Dataset records:
· · · · · · ·
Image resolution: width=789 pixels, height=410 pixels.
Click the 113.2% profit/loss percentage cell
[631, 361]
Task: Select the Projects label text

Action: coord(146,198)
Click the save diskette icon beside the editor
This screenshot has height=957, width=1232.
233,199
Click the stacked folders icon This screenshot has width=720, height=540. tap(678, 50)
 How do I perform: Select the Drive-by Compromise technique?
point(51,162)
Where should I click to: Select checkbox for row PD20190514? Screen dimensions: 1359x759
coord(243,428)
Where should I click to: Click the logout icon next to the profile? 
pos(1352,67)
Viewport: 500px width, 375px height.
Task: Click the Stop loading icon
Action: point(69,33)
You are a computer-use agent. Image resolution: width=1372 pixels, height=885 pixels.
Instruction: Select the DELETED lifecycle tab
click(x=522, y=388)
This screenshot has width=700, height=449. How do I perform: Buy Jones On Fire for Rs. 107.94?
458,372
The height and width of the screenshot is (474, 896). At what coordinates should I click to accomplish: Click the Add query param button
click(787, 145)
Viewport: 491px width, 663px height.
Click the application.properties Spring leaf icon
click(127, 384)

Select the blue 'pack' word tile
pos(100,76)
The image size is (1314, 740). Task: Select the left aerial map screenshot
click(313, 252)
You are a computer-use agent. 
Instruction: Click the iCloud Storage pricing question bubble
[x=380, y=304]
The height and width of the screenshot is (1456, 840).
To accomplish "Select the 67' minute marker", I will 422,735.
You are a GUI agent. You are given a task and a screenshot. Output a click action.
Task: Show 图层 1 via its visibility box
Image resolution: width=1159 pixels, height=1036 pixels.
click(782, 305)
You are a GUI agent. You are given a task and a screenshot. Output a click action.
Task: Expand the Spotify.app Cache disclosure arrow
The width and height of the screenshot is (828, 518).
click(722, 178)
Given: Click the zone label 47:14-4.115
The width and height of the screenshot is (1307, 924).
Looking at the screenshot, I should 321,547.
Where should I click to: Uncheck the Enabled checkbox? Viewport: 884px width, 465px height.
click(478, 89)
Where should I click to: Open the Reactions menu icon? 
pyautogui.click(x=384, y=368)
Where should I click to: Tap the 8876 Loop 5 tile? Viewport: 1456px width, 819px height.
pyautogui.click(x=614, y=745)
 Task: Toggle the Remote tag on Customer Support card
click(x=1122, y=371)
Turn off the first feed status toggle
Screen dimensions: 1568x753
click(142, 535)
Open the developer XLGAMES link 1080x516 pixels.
· · · · · · ·
What is expected:
Each record shown above must be printed once more, exactly.

Exercise output:
Image resolution: width=789 pixels, height=410 pixels.
Click the 113.2% profit/loss percentage cell
[631, 361]
Task: Select the Projects label text

Action: coord(146,198)
Click the save diskette icon beside the editor
This screenshot has height=957, width=1232.
233,199
Click the stacked folders icon This screenshot has width=720, height=540. tap(678, 50)
 How do I perform: Select the Drive-by Compromise technique?
point(51,162)
Where should I click to: Select checkbox for row PD20190514? Screen dimensions: 1359x759
coord(243,428)
Where should I click to: Click the logout icon next to the profile? 
pos(1352,67)
Viewport: 500px width, 375px height.
Task: Click the Stop loading icon
Action: point(69,33)
You are a computer-use agent. Image resolution: width=1372 pixels, height=885 pixels.
Instruction: Select the DELETED lifecycle tab
click(x=522, y=388)
This screenshot has width=700, height=449. How do I perform: Buy Jones On Fire for Rs. 107.94?
458,372
The height and width of the screenshot is (474, 896). At what coordinates should I click to accomplish: Click the Add query param button
click(787, 145)
Viewport: 491px width, 663px height.
Click the application.properties Spring leaf icon
click(127, 384)

Select the blue 'pack' word tile
pos(100,76)
The image size is (1314, 740). Task: Select the left aerial map screenshot
click(313, 252)
You are a computer-use agent. 
Instruction: Click the iCloud Storage pricing question bubble
[x=380, y=304]
The height and width of the screenshot is (1456, 840).
To accomplish "Select the 67' minute marker", I will 422,735.
You are a GUI agent. You are given a task and a screenshot. Output a click action.
Task: Show 图层 1 via its visibility box
Image resolution: width=1159 pixels, height=1036 pixels.
click(782, 305)
You are a GUI agent. You are given a task and a screenshot. Output a click action.
Task: Expand the Spotify.app Cache disclosure arrow
The width and height of the screenshot is (828, 518).
click(722, 178)
Given: Click the zone label 47:14-4.115
The width and height of the screenshot is (1307, 924).
Looking at the screenshot, I should 321,547.
Where should I click to: Uncheck the Enabled checkbox? Viewport: 884px width, 465px height.
click(478, 89)
Where should I click to: Open the Reactions menu icon? 
pyautogui.click(x=384, y=368)
Where should I click to: Tap the 8876 Loop 5 tile? Viewport: 1456px width, 819px height.
pyautogui.click(x=614, y=745)
 Task: Toggle the Remote tag on Customer Support card
click(x=1122, y=371)
Turn off the first feed status toggle
Screen dimensions: 1568x753
click(142, 535)
Open the developer XLGAMES link 1080x516 pixels.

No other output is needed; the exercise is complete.